EXERCISE DIRECTIONS: Scan the records for the string "agent" and state how many lines contain it, using the number alone.

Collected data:
§ §

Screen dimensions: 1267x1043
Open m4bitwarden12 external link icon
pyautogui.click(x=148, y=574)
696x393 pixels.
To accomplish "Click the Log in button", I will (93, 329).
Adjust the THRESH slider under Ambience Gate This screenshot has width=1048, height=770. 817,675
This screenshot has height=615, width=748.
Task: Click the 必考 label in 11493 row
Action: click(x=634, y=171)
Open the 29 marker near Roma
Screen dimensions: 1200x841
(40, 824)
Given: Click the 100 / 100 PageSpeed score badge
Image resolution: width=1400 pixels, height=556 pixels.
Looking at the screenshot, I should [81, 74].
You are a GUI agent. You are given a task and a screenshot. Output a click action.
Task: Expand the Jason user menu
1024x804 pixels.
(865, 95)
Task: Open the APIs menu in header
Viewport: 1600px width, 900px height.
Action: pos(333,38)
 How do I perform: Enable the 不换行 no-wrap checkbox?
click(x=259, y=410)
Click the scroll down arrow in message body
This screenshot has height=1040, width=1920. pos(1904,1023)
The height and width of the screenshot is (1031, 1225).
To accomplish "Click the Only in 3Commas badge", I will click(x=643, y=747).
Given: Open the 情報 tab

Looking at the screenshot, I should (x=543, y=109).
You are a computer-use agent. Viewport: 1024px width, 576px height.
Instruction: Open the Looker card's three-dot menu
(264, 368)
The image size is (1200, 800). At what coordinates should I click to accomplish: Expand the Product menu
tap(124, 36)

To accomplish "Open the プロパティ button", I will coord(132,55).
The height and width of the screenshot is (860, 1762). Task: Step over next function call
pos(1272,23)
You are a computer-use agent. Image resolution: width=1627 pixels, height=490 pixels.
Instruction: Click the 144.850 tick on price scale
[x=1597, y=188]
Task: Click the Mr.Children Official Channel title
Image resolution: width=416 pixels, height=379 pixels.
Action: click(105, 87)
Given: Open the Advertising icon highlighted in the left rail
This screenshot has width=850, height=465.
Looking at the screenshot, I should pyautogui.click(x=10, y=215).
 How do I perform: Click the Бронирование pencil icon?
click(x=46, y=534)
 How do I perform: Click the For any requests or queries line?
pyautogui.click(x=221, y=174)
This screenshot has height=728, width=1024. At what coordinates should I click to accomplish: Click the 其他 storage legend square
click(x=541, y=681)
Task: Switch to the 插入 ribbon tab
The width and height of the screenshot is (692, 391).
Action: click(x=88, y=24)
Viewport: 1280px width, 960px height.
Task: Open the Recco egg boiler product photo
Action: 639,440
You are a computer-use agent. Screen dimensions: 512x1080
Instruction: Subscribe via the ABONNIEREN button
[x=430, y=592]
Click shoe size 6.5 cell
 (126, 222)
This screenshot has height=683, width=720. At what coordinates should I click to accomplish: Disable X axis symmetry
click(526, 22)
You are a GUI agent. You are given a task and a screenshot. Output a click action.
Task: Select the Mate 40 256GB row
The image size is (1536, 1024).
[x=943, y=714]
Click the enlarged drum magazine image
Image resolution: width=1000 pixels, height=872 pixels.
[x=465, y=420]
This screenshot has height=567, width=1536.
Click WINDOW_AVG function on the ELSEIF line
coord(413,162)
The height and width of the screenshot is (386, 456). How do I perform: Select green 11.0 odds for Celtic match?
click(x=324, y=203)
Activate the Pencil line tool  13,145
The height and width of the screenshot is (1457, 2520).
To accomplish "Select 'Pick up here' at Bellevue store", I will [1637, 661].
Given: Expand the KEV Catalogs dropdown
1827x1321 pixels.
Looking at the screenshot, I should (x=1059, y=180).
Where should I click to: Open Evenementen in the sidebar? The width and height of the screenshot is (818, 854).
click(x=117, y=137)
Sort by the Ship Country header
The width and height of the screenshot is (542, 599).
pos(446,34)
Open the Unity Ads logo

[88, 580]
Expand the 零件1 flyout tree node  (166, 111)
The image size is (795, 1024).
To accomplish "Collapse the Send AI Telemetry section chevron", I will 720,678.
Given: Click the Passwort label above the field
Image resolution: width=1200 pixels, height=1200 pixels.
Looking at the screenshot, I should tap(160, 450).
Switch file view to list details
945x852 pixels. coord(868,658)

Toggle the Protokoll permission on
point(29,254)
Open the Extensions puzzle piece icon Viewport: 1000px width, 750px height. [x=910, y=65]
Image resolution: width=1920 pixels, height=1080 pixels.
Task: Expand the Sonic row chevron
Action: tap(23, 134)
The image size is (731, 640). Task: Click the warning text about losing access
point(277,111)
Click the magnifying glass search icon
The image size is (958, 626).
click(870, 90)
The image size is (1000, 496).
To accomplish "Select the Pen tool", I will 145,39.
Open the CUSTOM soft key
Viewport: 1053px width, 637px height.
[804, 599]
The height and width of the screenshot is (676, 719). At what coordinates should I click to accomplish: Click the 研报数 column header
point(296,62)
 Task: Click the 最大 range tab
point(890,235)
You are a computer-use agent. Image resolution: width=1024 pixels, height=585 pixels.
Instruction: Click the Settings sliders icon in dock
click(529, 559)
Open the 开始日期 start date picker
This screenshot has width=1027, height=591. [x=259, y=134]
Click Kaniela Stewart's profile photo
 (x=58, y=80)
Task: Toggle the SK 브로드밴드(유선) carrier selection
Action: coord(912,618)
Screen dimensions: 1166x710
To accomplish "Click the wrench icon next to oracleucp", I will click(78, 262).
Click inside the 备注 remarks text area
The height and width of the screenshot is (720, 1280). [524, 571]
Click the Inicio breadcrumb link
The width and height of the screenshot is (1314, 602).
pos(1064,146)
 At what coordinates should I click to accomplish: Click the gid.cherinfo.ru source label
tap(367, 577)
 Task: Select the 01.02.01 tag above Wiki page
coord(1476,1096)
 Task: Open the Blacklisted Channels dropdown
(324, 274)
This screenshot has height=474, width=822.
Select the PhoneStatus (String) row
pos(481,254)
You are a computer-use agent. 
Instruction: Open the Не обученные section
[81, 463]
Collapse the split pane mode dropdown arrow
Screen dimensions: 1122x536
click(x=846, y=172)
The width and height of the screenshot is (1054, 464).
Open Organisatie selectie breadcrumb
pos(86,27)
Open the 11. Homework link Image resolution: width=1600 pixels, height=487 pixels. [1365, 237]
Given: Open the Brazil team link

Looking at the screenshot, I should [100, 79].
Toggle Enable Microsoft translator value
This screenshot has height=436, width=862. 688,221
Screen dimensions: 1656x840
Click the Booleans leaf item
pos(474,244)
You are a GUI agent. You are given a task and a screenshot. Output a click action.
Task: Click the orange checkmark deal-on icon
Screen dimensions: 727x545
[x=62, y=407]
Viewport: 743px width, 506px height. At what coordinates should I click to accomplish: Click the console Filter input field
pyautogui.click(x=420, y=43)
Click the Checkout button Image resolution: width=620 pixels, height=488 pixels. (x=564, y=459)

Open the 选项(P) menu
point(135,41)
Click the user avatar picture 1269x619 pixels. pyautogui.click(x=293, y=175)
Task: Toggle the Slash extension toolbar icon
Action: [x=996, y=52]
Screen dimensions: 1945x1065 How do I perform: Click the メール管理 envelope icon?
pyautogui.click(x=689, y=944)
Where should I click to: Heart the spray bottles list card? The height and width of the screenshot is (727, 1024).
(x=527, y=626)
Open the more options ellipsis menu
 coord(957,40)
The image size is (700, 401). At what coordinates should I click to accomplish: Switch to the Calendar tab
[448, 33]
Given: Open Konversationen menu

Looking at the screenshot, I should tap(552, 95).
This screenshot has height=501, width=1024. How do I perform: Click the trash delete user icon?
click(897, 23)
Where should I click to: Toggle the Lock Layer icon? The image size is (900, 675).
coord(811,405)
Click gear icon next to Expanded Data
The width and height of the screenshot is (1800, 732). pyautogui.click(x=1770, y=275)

§ §

TASK SOLUTION: 8